Can you print every record below exactly as written?
+-------+
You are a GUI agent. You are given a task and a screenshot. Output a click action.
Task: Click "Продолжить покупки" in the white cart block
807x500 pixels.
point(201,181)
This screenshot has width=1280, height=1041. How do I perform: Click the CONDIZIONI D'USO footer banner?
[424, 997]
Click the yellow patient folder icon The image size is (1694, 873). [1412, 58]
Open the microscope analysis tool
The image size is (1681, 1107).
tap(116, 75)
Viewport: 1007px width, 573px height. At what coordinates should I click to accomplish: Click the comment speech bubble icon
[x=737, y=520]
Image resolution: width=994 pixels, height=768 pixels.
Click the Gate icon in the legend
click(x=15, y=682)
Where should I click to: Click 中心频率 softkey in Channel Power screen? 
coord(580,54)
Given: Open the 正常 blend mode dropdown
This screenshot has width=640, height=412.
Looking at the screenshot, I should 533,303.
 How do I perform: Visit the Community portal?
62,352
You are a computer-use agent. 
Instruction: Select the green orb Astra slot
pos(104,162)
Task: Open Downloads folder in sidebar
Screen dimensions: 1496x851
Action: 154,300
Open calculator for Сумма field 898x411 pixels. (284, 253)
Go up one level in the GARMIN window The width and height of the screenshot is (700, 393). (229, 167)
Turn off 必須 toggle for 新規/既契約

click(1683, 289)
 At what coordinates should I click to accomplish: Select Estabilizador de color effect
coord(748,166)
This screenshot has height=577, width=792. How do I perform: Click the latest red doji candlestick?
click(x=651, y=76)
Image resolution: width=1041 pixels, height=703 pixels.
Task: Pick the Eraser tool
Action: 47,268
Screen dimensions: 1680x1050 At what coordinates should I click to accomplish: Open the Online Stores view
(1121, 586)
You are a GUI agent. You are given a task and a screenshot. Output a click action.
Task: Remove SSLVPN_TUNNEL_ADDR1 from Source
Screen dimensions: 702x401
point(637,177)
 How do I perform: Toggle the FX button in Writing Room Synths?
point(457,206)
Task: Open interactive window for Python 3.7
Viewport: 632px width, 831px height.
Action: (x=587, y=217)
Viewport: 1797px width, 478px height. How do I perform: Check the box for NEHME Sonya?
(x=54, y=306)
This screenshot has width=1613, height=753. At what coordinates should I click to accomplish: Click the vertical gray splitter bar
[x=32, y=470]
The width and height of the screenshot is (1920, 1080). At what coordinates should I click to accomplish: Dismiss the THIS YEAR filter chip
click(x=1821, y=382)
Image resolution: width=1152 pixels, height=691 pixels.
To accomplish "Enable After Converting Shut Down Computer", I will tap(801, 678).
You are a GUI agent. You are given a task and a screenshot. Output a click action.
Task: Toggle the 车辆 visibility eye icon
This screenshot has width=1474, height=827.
+-------+
§ Reply
You are a GUI agent. You are given a task and a screenshot. Output a click action.
Task: Click "Продолжить покупки" in the white cart block
807x500 pixels.
point(201,181)
This screenshot has width=1280, height=1041. How do I perform: Click the CONDIZIONI D'USO footer banner?
[424, 997]
Click the yellow patient folder icon The image size is (1694, 873). [1412, 58]
Open the microscope analysis tool
The image size is (1681, 1107).
tap(116, 75)
Viewport: 1007px width, 573px height. At what coordinates should I click to accomplish: Click the comment speech bubble icon
[x=737, y=520]
Image resolution: width=994 pixels, height=768 pixels.
Click the Gate icon in the legend
click(x=15, y=682)
Where should I click to: Click 中心频率 softkey in Channel Power screen? 
coord(580,54)
Given: Open the 正常 blend mode dropdown
This screenshot has width=640, height=412.
Looking at the screenshot, I should 533,303.
 How do I perform: Visit the Community portal?
62,352
You are a computer-use agent. 
Instruction: Select the green orb Astra slot
pos(104,162)
Task: Open Downloads folder in sidebar
Screen dimensions: 1496x851
Action: 154,300
Open calculator for Сумма field 898x411 pixels. (284, 253)
Go up one level in the GARMIN window The width and height of the screenshot is (700, 393). (229, 167)
Turn off 必須 toggle for 新規/既契約

click(1683, 289)
 At what coordinates should I click to accomplish: Select Estabilizador de color effect
coord(748,166)
This screenshot has height=577, width=792. How do I perform: Click the latest red doji candlestick?
click(x=651, y=76)
Image resolution: width=1041 pixels, height=703 pixels.
Task: Pick the Eraser tool
Action: 47,268
Screen dimensions: 1680x1050 At what coordinates should I click to accomplish: Open the Online Stores view
(1121, 586)
You are a GUI agent. You are given a task and a screenshot. Output a click action.
Task: Remove SSLVPN_TUNNEL_ADDR1 from Source
Screen dimensions: 702x401
point(637,177)
 How do I perform: Toggle the FX button in Writing Room Synths?
point(457,206)
Task: Open interactive window for Python 3.7
Viewport: 632px width, 831px height.
Action: (x=587, y=217)
Viewport: 1797px width, 478px height. How do I perform: Check the box for NEHME Sonya?
(x=54, y=306)
This screenshot has width=1613, height=753. At what coordinates should I click to accomplish: Click the vertical gray splitter bar
[x=32, y=470]
The width and height of the screenshot is (1920, 1080). At what coordinates should I click to accomplish: Dismiss the THIS YEAR filter chip
click(x=1821, y=382)
Image resolution: width=1152 pixels, height=691 pixels.
To accomplish "Enable After Converting Shut Down Computer", I will tap(801, 678).
You are a GUI agent. You are given a task and a screenshot. Output a click action.
Task: Toggle the 车辆 visibility eye icon
This screenshot has width=1474, height=827.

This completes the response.